### Instruction
Copy out all the records below, substituting "interface agent" for every occurrence of "GUI agent" and leaving everything else unchanged.
───── Data records
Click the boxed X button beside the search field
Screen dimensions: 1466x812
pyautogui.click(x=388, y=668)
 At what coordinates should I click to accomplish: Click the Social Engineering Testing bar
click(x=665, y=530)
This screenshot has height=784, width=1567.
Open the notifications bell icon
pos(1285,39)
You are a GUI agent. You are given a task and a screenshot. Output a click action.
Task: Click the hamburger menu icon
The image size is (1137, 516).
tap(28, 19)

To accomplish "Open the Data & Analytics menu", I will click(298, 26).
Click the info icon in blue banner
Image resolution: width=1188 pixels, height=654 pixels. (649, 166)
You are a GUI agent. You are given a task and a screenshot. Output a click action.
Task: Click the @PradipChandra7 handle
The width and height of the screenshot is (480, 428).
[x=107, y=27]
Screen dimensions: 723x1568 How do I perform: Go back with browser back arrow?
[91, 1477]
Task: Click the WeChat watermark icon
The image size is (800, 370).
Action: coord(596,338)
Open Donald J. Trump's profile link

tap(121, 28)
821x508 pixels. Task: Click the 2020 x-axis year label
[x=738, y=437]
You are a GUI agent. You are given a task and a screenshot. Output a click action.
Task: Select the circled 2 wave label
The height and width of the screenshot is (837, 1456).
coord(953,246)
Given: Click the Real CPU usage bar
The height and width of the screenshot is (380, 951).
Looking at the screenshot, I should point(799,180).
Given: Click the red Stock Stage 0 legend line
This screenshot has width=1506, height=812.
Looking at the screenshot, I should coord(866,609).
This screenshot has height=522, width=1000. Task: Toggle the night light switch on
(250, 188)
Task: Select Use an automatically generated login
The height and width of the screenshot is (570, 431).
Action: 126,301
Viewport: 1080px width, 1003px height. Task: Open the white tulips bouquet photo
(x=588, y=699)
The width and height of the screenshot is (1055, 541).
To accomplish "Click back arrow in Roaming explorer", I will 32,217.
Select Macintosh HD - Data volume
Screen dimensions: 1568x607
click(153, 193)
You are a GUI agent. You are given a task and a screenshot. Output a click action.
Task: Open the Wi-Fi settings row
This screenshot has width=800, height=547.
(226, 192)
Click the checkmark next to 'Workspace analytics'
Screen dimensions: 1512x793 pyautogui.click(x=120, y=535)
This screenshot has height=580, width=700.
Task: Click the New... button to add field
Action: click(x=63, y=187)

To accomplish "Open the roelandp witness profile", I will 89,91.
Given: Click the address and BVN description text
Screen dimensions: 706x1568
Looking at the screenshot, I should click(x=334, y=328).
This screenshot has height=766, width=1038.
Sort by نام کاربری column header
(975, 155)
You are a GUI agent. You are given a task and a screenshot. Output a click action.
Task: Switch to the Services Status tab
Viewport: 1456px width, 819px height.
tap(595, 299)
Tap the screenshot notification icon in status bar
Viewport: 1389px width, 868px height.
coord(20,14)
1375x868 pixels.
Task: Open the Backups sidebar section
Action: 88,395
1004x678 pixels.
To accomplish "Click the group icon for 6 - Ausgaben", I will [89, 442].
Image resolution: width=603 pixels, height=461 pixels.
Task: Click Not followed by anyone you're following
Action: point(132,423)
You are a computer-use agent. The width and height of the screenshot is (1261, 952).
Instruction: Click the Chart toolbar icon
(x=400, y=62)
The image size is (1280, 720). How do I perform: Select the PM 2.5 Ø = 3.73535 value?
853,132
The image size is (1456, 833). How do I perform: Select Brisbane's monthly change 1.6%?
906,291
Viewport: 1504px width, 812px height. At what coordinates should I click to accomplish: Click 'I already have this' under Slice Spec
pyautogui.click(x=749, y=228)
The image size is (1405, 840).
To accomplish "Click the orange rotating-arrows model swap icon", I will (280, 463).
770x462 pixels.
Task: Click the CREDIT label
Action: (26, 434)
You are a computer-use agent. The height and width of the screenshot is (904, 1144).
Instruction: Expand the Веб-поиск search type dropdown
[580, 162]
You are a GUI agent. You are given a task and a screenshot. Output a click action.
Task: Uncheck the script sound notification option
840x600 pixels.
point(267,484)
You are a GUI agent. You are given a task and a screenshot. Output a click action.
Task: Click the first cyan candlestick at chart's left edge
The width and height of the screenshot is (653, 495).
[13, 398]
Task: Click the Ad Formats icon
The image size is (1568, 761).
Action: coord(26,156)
──────────
### Result for this task
Click the boxed X button beside the search field
Screen dimensions: 1466x812
pyautogui.click(x=388, y=668)
 At what coordinates should I click to accomplish: Click the Social Engineering Testing bar
click(x=665, y=530)
This screenshot has height=784, width=1567.
Open the notifications bell icon
pos(1285,39)
You are a interface agent. You are given a task and a screenshot. Output a click action.
Task: Click the hamburger menu icon
The image size is (1137, 516).
tap(28, 19)

To accomplish "Open the Data & Analytics menu", I will click(298, 26).
Click the info icon in blue banner
Image resolution: width=1188 pixels, height=654 pixels. (649, 166)
You are a interface agent. You are given a task and a screenshot. Output a click action.
Task: Click the @PradipChandra7 handle
The width and height of the screenshot is (480, 428).
[x=107, y=27]
Screen dimensions: 723x1568 How do I perform: Go back with browser back arrow?
[91, 1477]
Task: Click the WeChat watermark icon
The image size is (800, 370).
Action: coord(596,338)
Open Donald J. Trump's profile link

tap(121, 28)
821x508 pixels. Task: Click the 2020 x-axis year label
[x=738, y=437]
You are a interface agent. You are given a task and a screenshot. Output a click action.
Task: Select the circled 2 wave label
The height and width of the screenshot is (837, 1456).
coord(953,246)
Given: Click the Real CPU usage bar
The height and width of the screenshot is (380, 951).
Looking at the screenshot, I should point(799,180).
Given: Click the red Stock Stage 0 legend line
This screenshot has width=1506, height=812.
Looking at the screenshot, I should coord(866,609).
This screenshot has height=522, width=1000. Task: Toggle the night light switch on
(250, 188)
Task: Select Use an automatically generated login
The height and width of the screenshot is (570, 431).
Action: 126,301
Viewport: 1080px width, 1003px height. Task: Open the white tulips bouquet photo
(x=588, y=699)
The width and height of the screenshot is (1055, 541).
To accomplish "Click back arrow in Roaming explorer", I will 32,217.
Select Macintosh HD - Data volume
Screen dimensions: 1568x607
click(153, 193)
You are a interface agent. You are given a task and a screenshot. Output a click action.
Task: Open the Wi-Fi settings row
This screenshot has width=800, height=547.
(226, 192)
Click the checkmark next to 'Workspace analytics'
Screen dimensions: 1512x793 pyautogui.click(x=120, y=535)
This screenshot has height=580, width=700.
Task: Click the New... button to add field
Action: click(x=63, y=187)

To accomplish "Open the roelandp witness profile", I will 89,91.
Given: Click the address and BVN description text
Screen dimensions: 706x1568
Looking at the screenshot, I should click(x=334, y=328).
This screenshot has height=766, width=1038.
Sort by نام کاربری column header
(975, 155)
You are a interface agent. You are given a task and a screenshot. Output a click action.
Task: Switch to the Services Status tab
Viewport: 1456px width, 819px height.
tap(595, 299)
Tap the screenshot notification icon in status bar
Viewport: 1389px width, 868px height.
coord(20,14)
1375x868 pixels.
Task: Open the Backups sidebar section
Action: 88,395
1004x678 pixels.
To accomplish "Click the group icon for 6 - Ausgaben", I will [89, 442].
Image resolution: width=603 pixels, height=461 pixels.
Task: Click Not followed by anyone you're following
Action: point(132,423)
You are a computer-use agent. The width and height of the screenshot is (1261, 952).
Instruction: Click the Chart toolbar icon
(x=400, y=62)
The image size is (1280, 720). How do I perform: Select the PM 2.5 Ø = 3.73535 value?
853,132
The image size is (1456, 833). How do I perform: Select Brisbane's monthly change 1.6%?
906,291
Viewport: 1504px width, 812px height. At what coordinates should I click to accomplish: Click 'I already have this' under Slice Spec
pyautogui.click(x=749, y=228)
The image size is (1405, 840).
To accomplish "Click the orange rotating-arrows model swap icon", I will (280, 463).
770x462 pixels.
Task: Click the CREDIT label
Action: (26, 434)
You are a computer-use agent. The height and width of the screenshot is (904, 1144).
Instruction: Expand the Веб-поиск search type dropdown
[580, 162]
You are a interface agent. You are given a task and a screenshot. Output a click action.
Task: Uncheck the script sound notification option
840x600 pixels.
point(267,484)
You are a interface agent. You are given a task and a screenshot. Output a click action.
Task: Click the first cyan candlestick at chart's left edge
The width and height of the screenshot is (653, 495).
[13, 398]
Task: Click the Ad Formats icon
The image size is (1568, 761).
Action: coord(26,156)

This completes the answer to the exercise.